When it’s too wet to ride but you ride anyway.

I planned a trail ride but as soon as I left the house it started to rain. It was fairly light rain and continued throughout the ride but once I was out I wasn’t going to turn back. I wanted the ride to be oriented towards stamina so would ride at a steady pace, getting gradually more tired as the ride progressed.

As I rode along the bottom of Healey Nab I was tempted to change my plan and ride the hill top trails, some of which are under tree cover. The rain intensity kept varying and at the point where the decision had to be made it was light enough to convince me to continue with my original plan. I rode to White Coppice and continued along the river to Brinscall Woods, being overtaken by half a dozen E bikes in the process. I doubt they were getting the same training value as me and don’t suppose they were having any more fun!

The climb up Brinscall Woods is steep and in the wet conditions was hard work. The climb continued up a short section of tarmac then a dirt road up the moor to the high point of the ride. It would have been foolish to continue to the top of Great Hill in these conditions but my plan was something different. I took a right hand turn onto a rough, grassy descent pictured above. It was exceedingly wet and despite going down it was fairly slow progress until the steeper bottom part. Turning left at the bottom I was on a level track which cuts across the moor to join a famous downhill back to White Coppice. Here the wet, muddy ground had me crawling along at walking pace. My advice on such difficult ground would be to keep it in a low gear and try to spin the pedals. The alternative of grinding the pedals around in a higher gear will only compound the misery. Fortunately the ground here has only a thin layer of sloppy mud over a firm footing of stone so the puddles are rarely more than a few inches deep and I only ground to a halt a couple of times.

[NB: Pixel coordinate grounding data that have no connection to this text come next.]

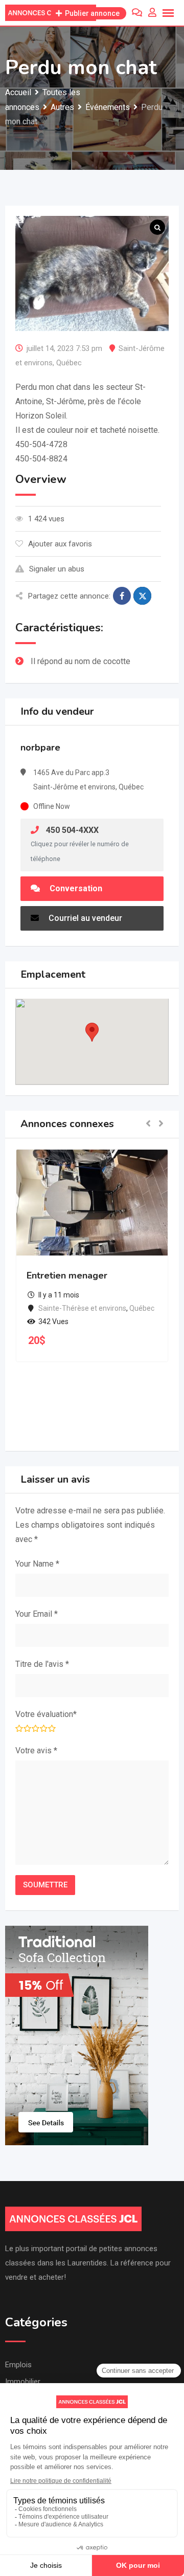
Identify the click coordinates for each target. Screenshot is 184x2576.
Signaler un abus (56, 569)
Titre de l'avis (42, 1664)
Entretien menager (67, 1275)
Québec (69, 362)
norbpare (40, 747)
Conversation (75, 888)
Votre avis (36, 1750)
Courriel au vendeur (84, 918)
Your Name (37, 1564)
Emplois (18, 2364)
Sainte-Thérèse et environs (82, 1308)
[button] (92, 1032)
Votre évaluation (46, 1714)
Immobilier (22, 2381)
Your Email (36, 1614)
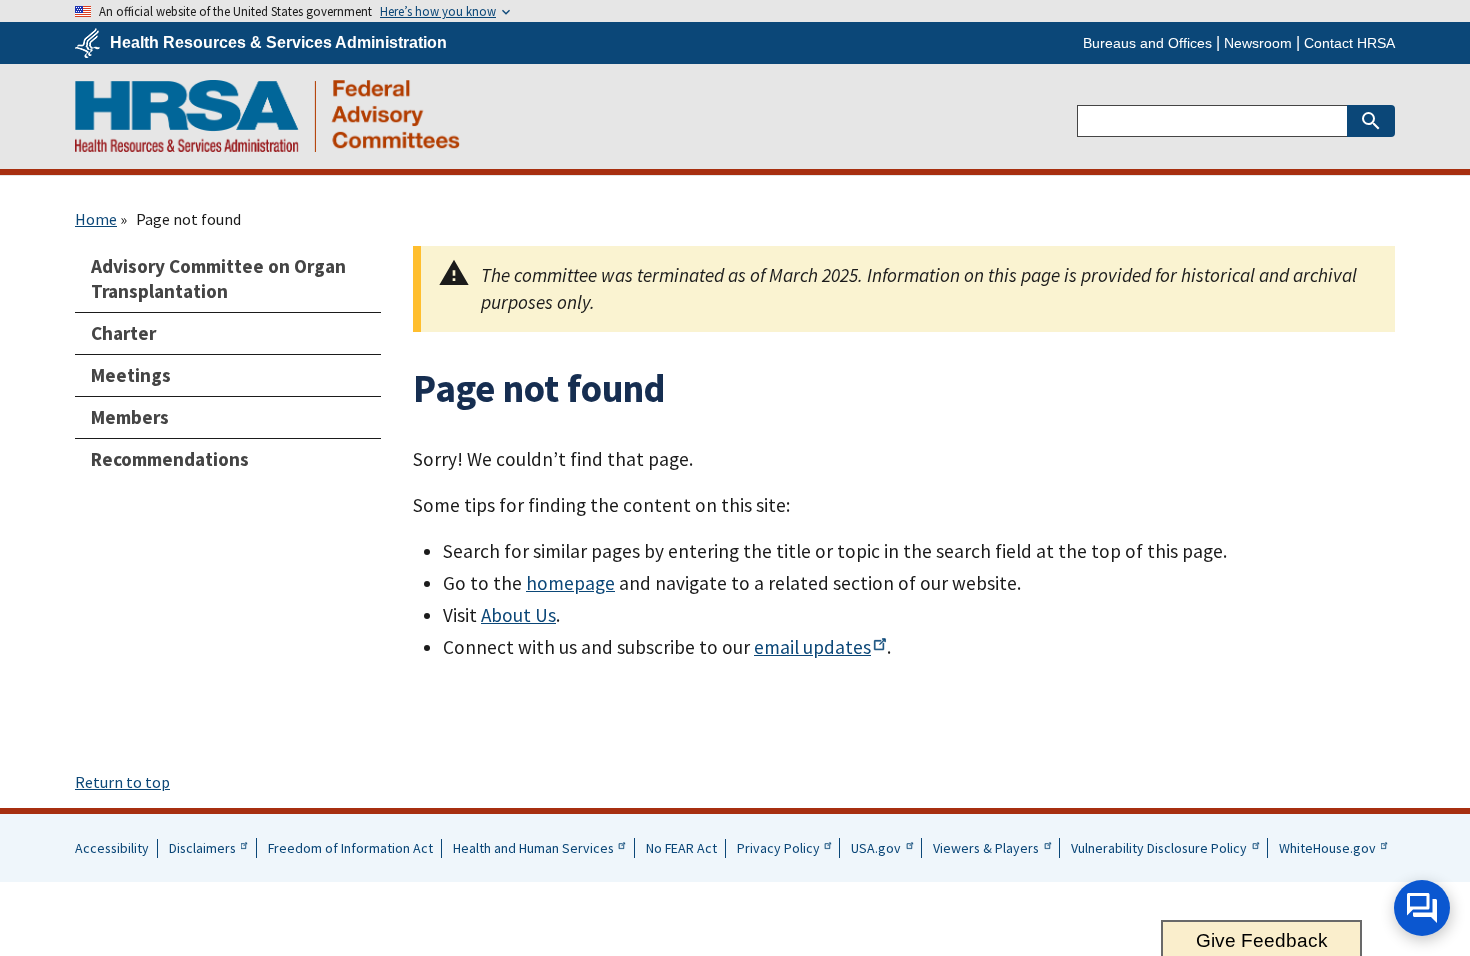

I reached the Great Hill/White Coppice downhill about two thirds of the way down. Higher up than this I imagine the trail would have been impassible on a bike but from this point on it offered as much speed as I could have wanted. I’ve heard complaints about some footpath improvement towards the bottom and this was the first time I’ve ridden it since the work has been done. I was quite cautious but think it will still be a blast in drier weather, on a much smoother surface than previously.

I rode back to the rear of Healey Nab and climbed up to the top. I was pleasantly surprised to find that I still had plenty of energy and had a good ride down the twisty downhill. It was here that a first noticed a stinging feeling around my ankles. The wet and wind chill had burnt my skin. Our son may be 21 years old now but fortunately we still had some nappy rash cream in the bathroom cupboard. It did the trick. Lucky break! Despite the conditions and starting to feel a bit chilled towards the end I was glad to have got out and done an hour and three quarters of energetic riding. Having said that, bring on the spring!